Universal Credit is the primary financial safety net for millions of UK residents. Applying for it often happens at the worst possible moment — job loss, health crisis, relationship breakdown. The service at the time did nothing to acknowledge this reality.

The application journey contained 14 discrete steps, each requiring users to context-switch between their own documents, government guidance, and the form itself. The experience made no distinction between a straightforward case and an extremely complex one — everyone faced the same wall of questions regardless of circumstance.

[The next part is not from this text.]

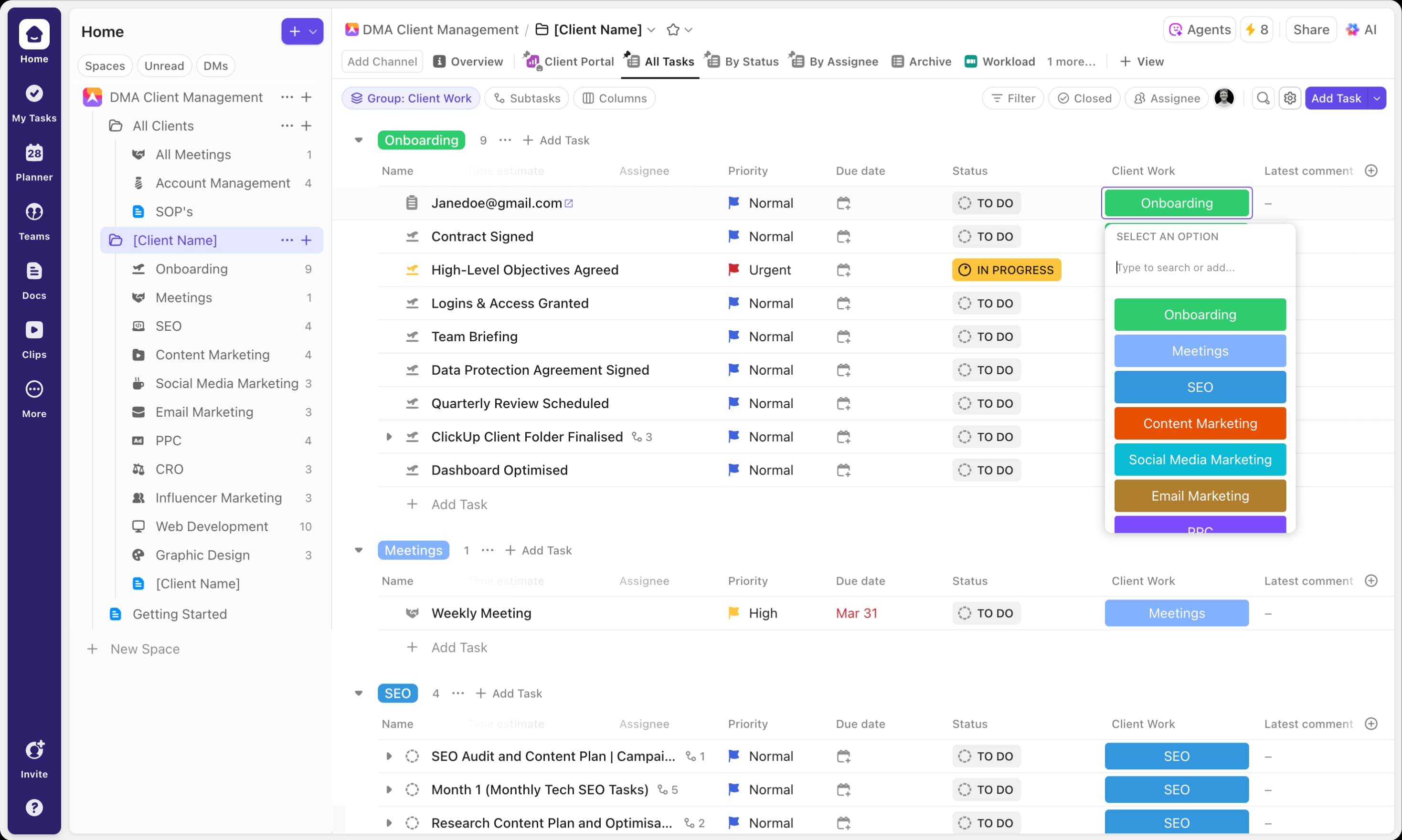Toggle the Subtasks display option

coord(526,98)
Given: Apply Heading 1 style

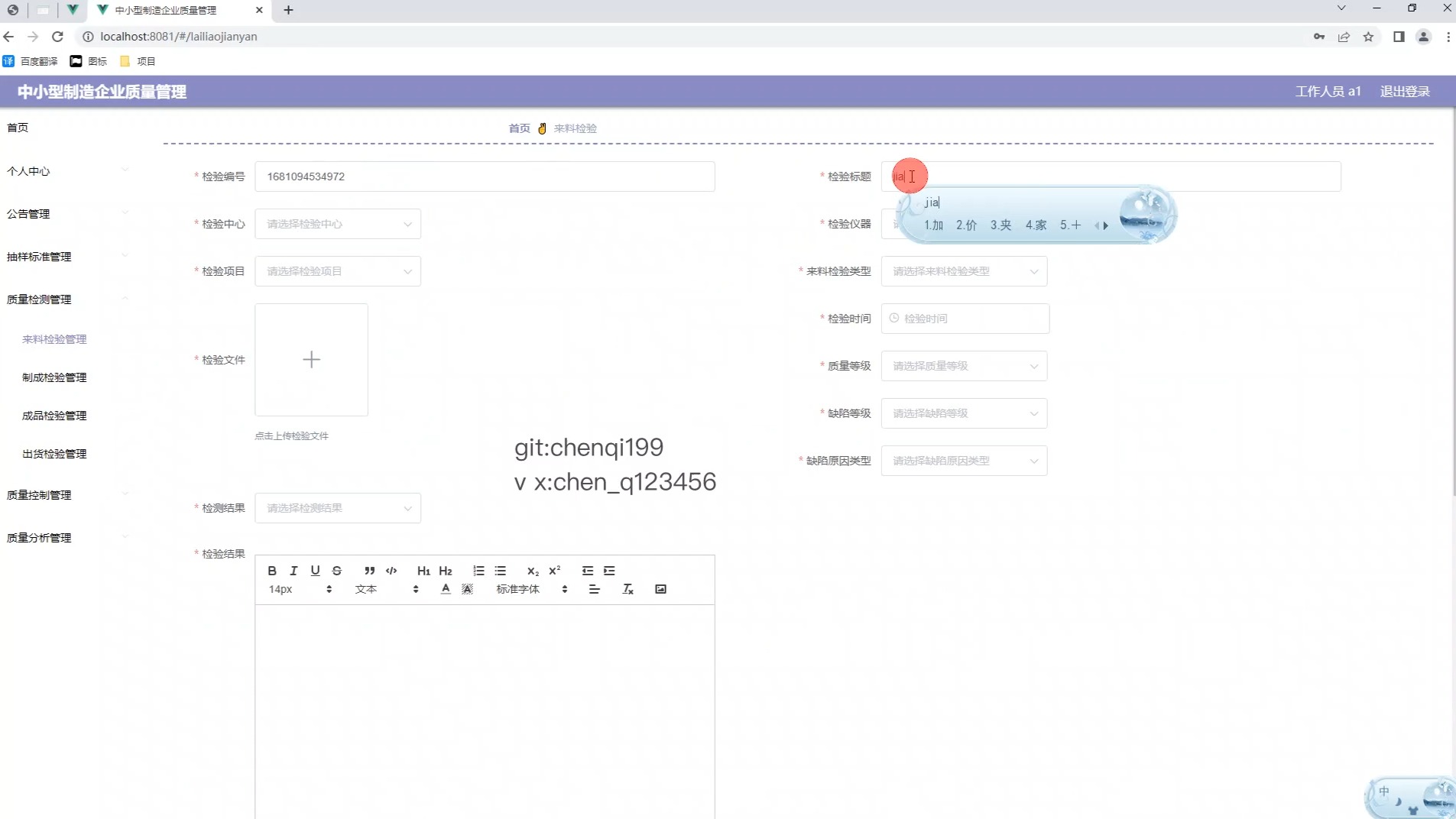Looking at the screenshot, I should pyautogui.click(x=423, y=571).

Research with target user groups revealed the depth of the problem:

  • 01 Emotional barrier. Users in financial crisis described the application as compounding their anxiety — the length and complexity of the form felt punitive rather than supportive.
  • 02 Digital exclusion. A significant proportion of target users had low or no digital literacy — the interface assumed capabilities they didn't have, with no offline or assisted-digital pathway integrated into the design.
  • 03 Loss aversion paralysis. Fear of making a mistake — and the perceived consequences of that mistake — caused users to abandon mid-journey rather than risk getting it wrong.
The Solution

Designing for the person, not the policy.

1
Empathy-led journey mapping

We began by conducting extensive ethnographic research across three user cohorts — people facing redundancy, single parents re-entering the benefits system, and individuals with long-term health conditions. This gave us a rich picture of the emotional context the service needed to operate within, not just the functional tasks it needed to support.

2
Radical simplification of the flow

Working with policy and legal teams, we identified which questions were truly mandatory at the point of application — and which could be deferred. This allowed us to reduce the primary flow from 14 steps to 6, with branching logic that only surfaced additional questions based on the user's specific situation. Complex cases were handled progressively, not all at once.

3
Tone and language as a design tool

Every piece of content was rewritten with emotional intelligence — acknowledging difficulty without being patronising, providing reassurance at high-anxiety moments, and using language that treats users as capable adults going through a hard time. We tested tone variations specifically with crisis user groups across four research rounds.

4
Safety and recovery mechanisms

We introduced a robust save-and-return capability, inline document guidance that reduced the need to leave the service, and clear, non-threatening error recovery that told users exactly what to do next — never just what they'd done wrong. A co-designed "help me with this" pathway connected users to assisted digital support without breaking the primary flow.

The Results

Impact where it matters most.

↑28%
Task completion

Significantly more users completing the application without abandonment — particularly among the most vulnerable user cohorts.

92%
Participant satisfaction

In usability testing, 92% of participants rated the redesigned experience as "easy" or "very easy" — up from 41% on the existing service.

6
Steps (down from 14)

Primary application journey reduced by more than half, with branching logic handling complexity without exposing it to every user.